▶ Artikel
Film The Half of It, Terima Kasih Telah Mengisi Kekosongan Kisah Remaja Saya

Sepertinya saya harus berterima kasih pada Alice Wu yang telah membuat film hangat untuk ditonton dalam masa karantina Corona ini. Terimakasih Alice! Film dengan cerita sederhana yang dirilis pada 1 Mei 2020 di Netflix dengan judul “The Half of It” ini adalah film tentang kisah cinta yang turut merepresentasikan hubungan lesbian dengan cara yang yang simpel namun menarik.

*Fadiyah- www.Konde.co

Film “Half of It” ini benar-benar mengisi cerita masa remaja saya sekarang, karena dulu tak mudah buat saya untuk mendapatkan film dengan tema homoseksual yang semenarik ini.

Tanpa mau menghadirkan cerita tentang hubungan cinta 2 perempuan sebagai cerita utama film, justru ini menjadi daya tarik film Alice Wu. Alice Wu, sebelumnya juga sempat menyutradarai film Saving Face (2004).

The Half of It mengisahkan tentang Ellie Chu (Leah Lewis), seorang perempuan keturunan Amerika-China yang besar dan tinggal di Squahamish, Amerika Serikat. Ia menghasilkan uang dengan cara membantu teman sekolahnya membuat esai.

Dalam suatu kesempatan, salah satu teman sekolahnya, Paul Munsky (Daniel Diemer) meminta Ellie untuk membantunya dalam membuatkan surat cinta kepada Aster Flores (Alexxis Lemire). Sementara, di sisi lain, Aster memiliki pacar, Trig Carson (Wolfgang Novogratz)—seorang laki-laki populer di sekolahnya.

Paul tak mampu memahami Aster, sebagaimana Ellie memahami Aster. Aster menggemari sastra dan seni yang juga Ellie gemari, sementara Paul tidak pernah menaruh perhatian pada hal tersebut.

Dengan itu, Ellie pun akhirnya membantu Paul lebih jauh untuk mendekatkan Aster, termasuk membuatkan pesan singkat melalui telepon genggam, mengajarkan cara berkomunikasi yang baik, hingga memberikan kursus seputar seni dan sastra.

▶ Data yang Diberikan
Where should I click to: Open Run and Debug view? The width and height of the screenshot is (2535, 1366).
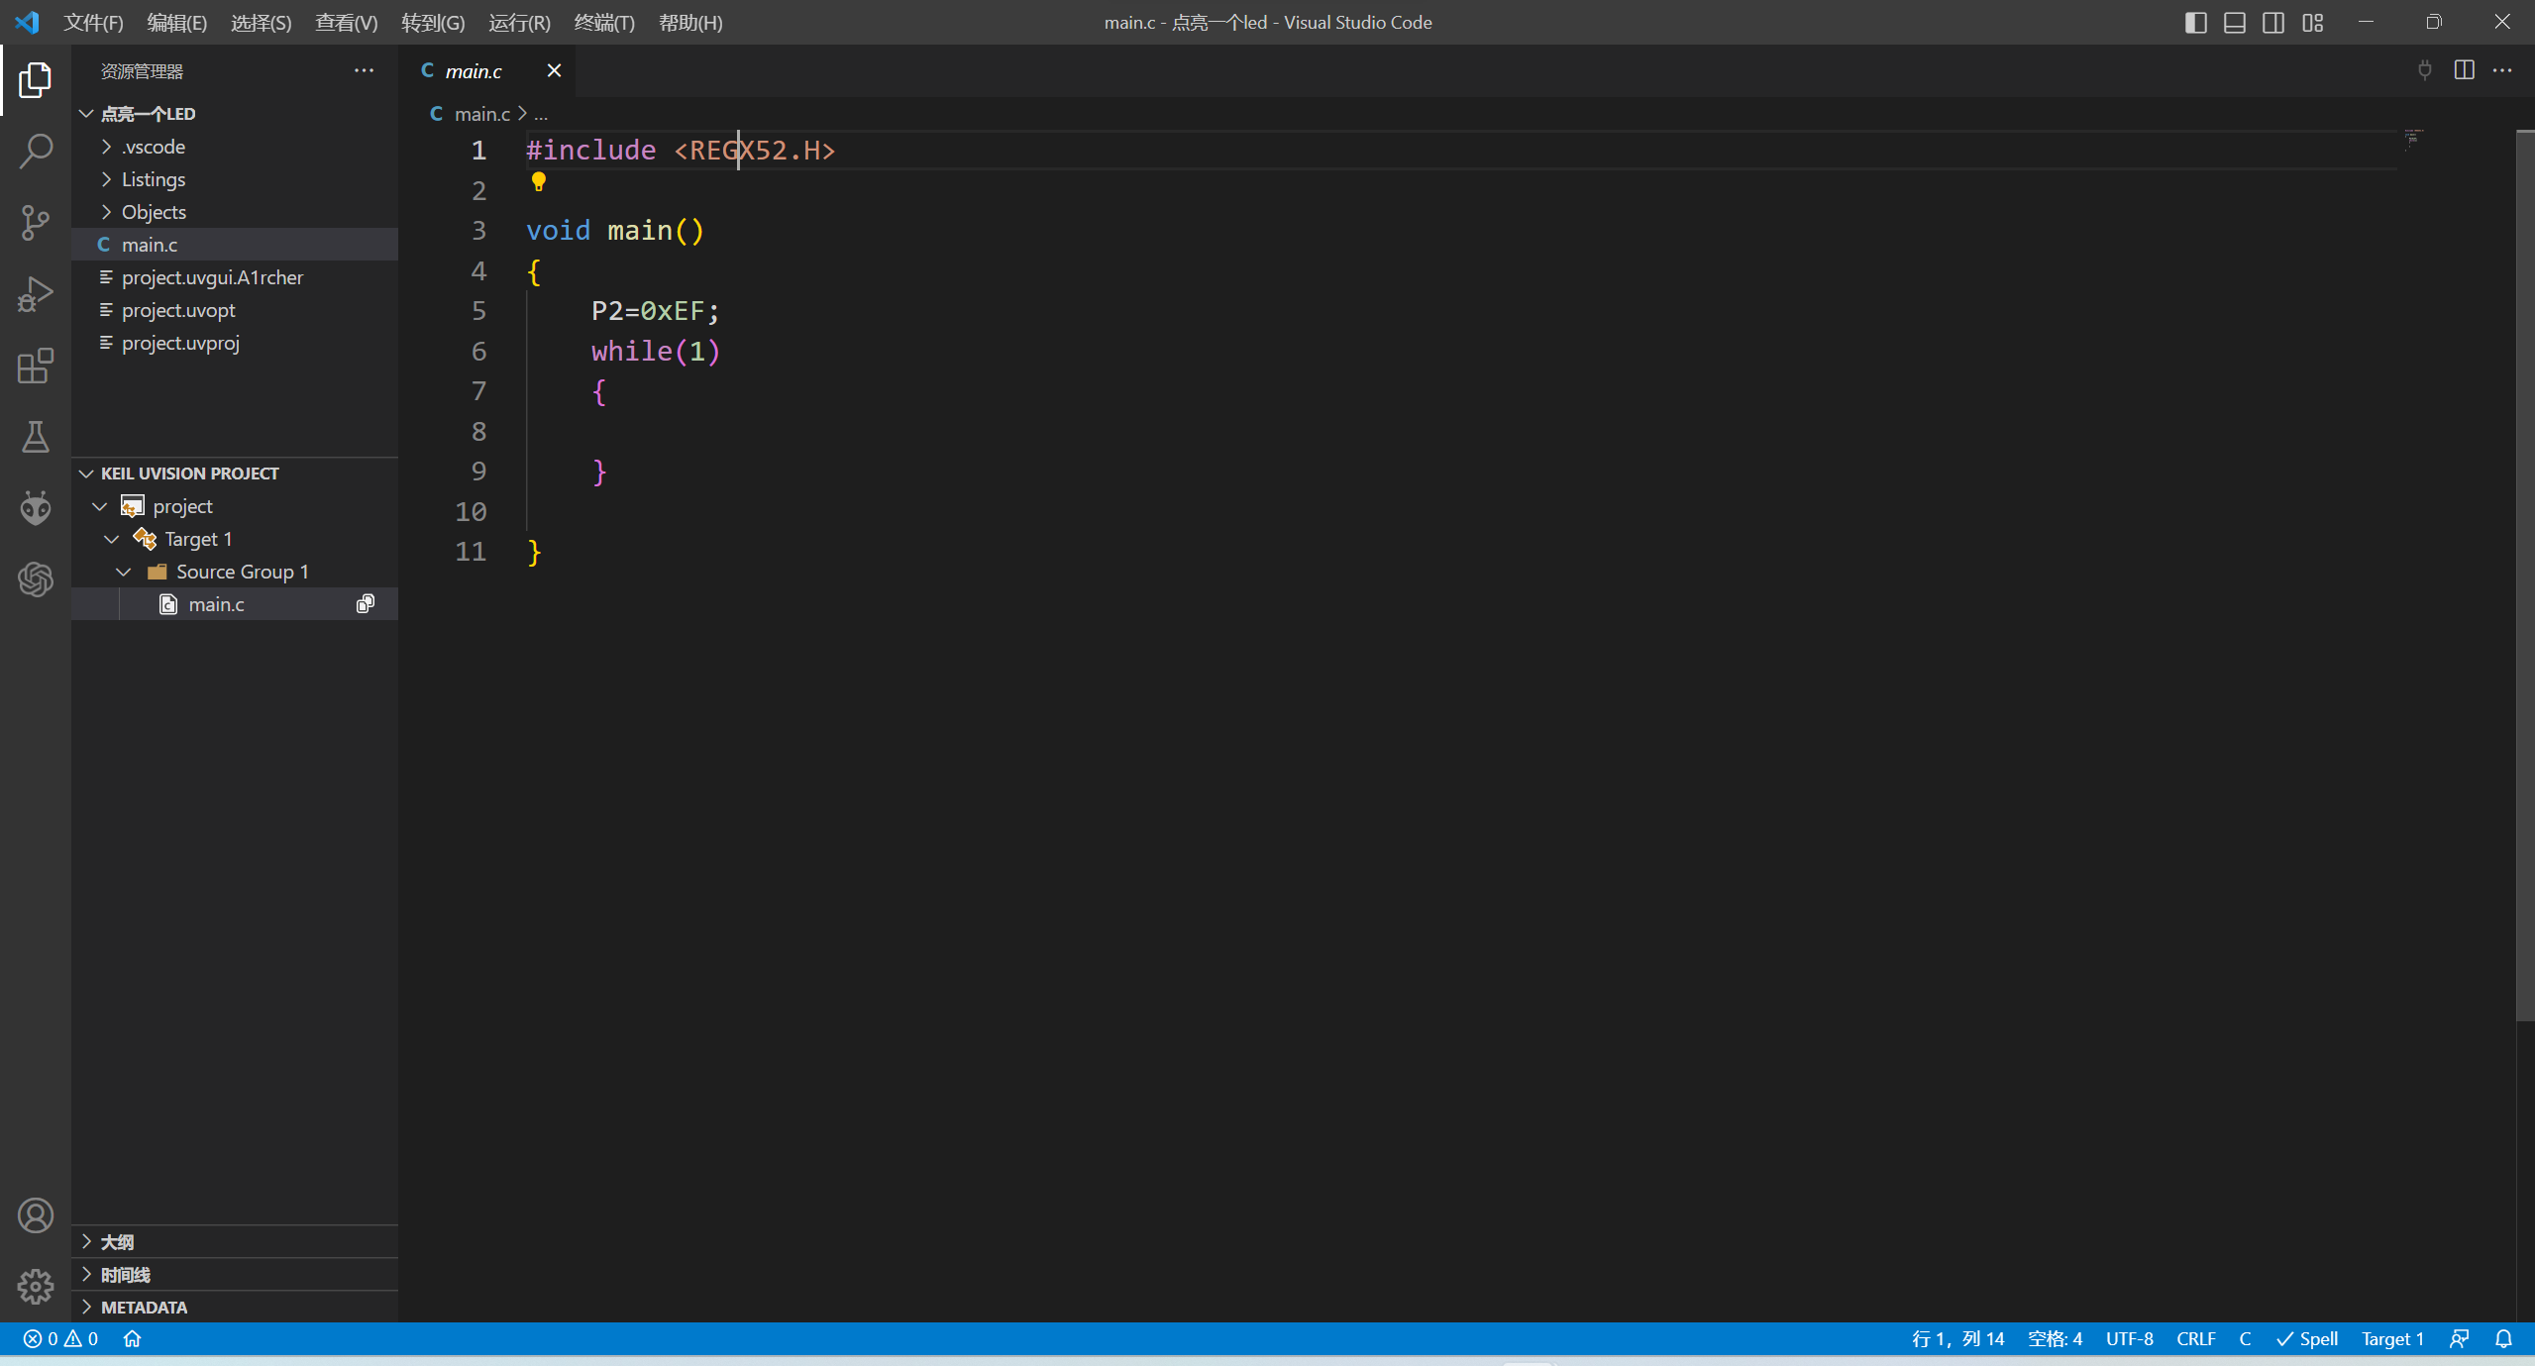coord(36,294)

▶ Tujuan A
Tentukan apakah setiap pernyataan berikut sesuai dengan artikel di atas. Jawab ya atau tidak, lalu kutip kata-kata artikel yang menjadi penentunya. (i) Film The Half of It dirilis di Netflix pada 1 Mei 2020. (ii) Ellie Chu besar dan tinggal di Squahamish. (iii) Paul, seperti Aster, menggemari sastra dan seni.
▶ Tujuan B
Menurut artikel di atas, film apa yang sebelumnya disutradarai Alice Wu?
▶ Tujuan C
Tolong tuliskan kembali bagian artikel di atas antara "Paul tak mampu" dan "seni dan sastra.", termasuk kedua bagian itu.

▶ Penyelesaian Tugas A
(i) Ya: "dirilis pada 1 Mei 2020 di Netflix"
(ii) Ya: "besar dan tinggal di Squahamish, Amerika Serikat"
(iii) Tidak: "sementara Paul tidak pernah menaruh perhatian pada hal tersebut"

▶ Penyelesaian Tugas B
Saving Face (2004).

▶ Penyelesaian Tugas C
Paul tak mampu memahami Aster, sebagaimana Ellie memahami Aster. Aster menggemari sastra dan seni yang juga Ellie gemari, sementara Paul tidak pernah menaruh perhatian pada hal tersebut.

Dengan itu, Ellie pun akhirnya membantu Paul lebih jauh untuk mendekatkan Aster, termasuk membuatkan pesan singkat melalui telepon genggam, mengajarkan cara berkomunikasi yang baik, hingga memberikan kursus seputar seni dan sastra.